PROBLEM DESCRIPTION
The result should be a full, exact repeat of the entries, free of pictures.

[Stored data entries]
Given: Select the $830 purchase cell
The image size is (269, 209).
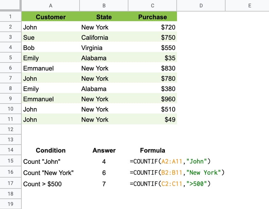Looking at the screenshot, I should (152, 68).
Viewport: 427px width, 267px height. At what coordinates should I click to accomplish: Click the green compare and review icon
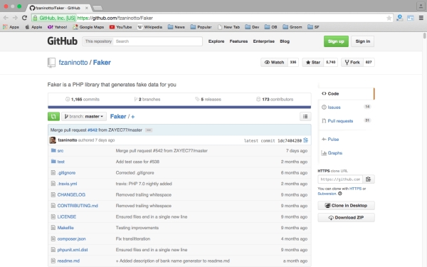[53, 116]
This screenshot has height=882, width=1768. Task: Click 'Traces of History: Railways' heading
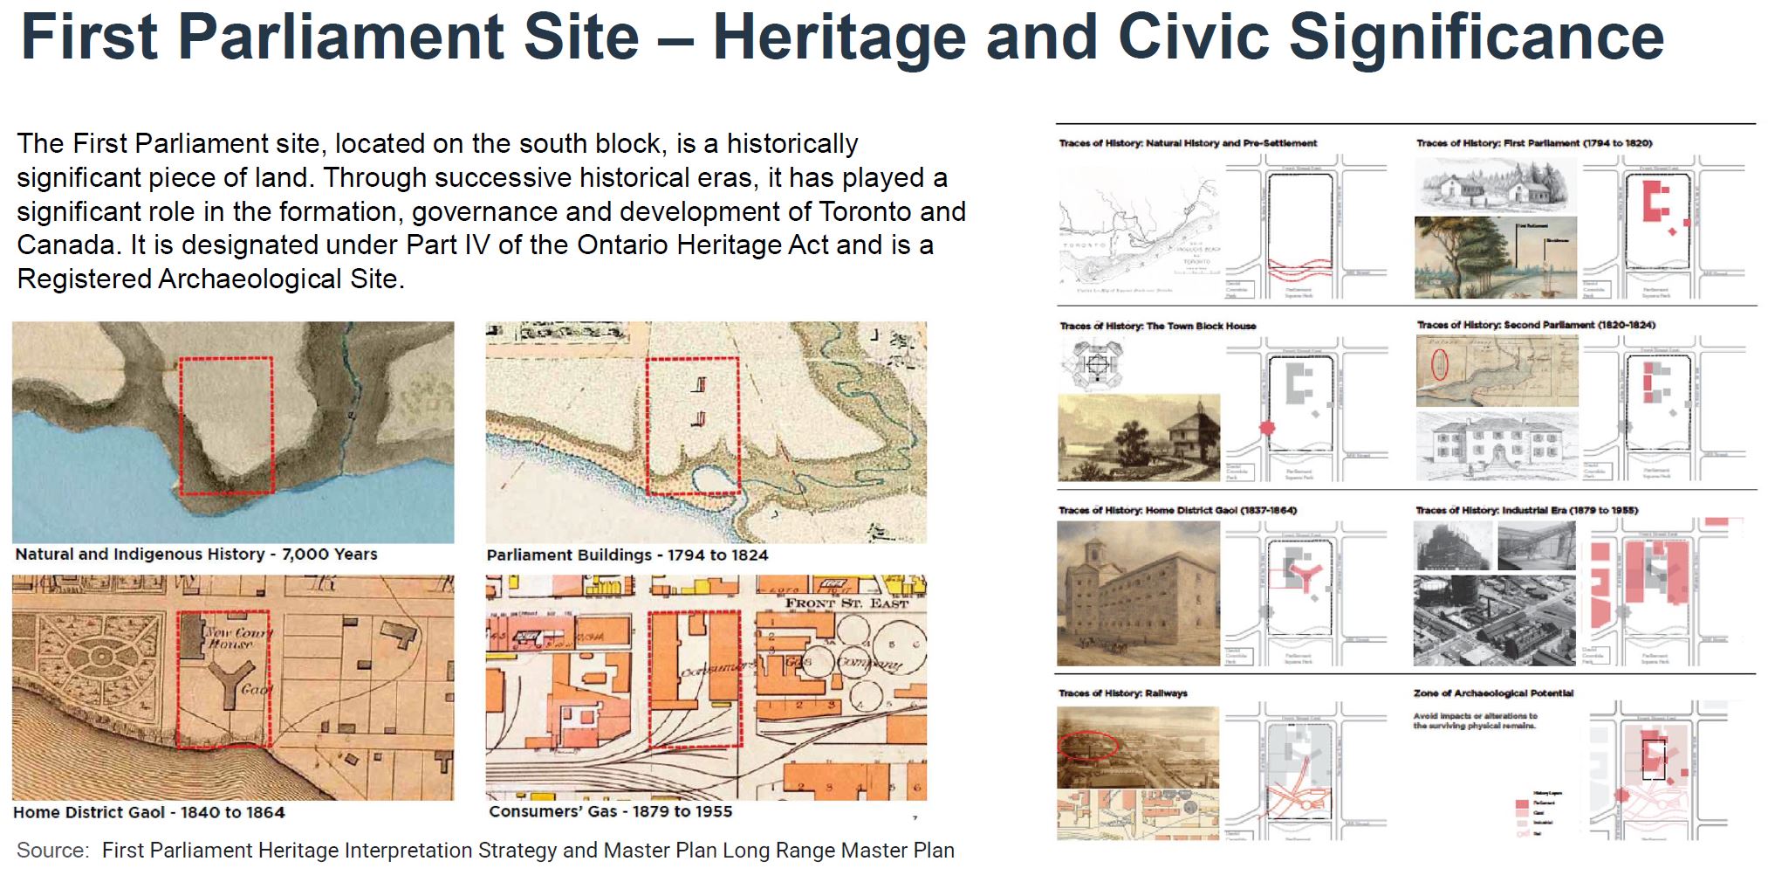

EXPECTED OUTPUT
Given: Select the $830 purchase cell
The image size is (269, 209).
Looking at the screenshot, I should (152, 68).
Viewport: 427px width, 267px height. At what coordinates should I click to accomplish: Click the green compare and review icon
[53, 116]
This screenshot has height=882, width=1768. Task: Click 'Traces of History: Railways' heading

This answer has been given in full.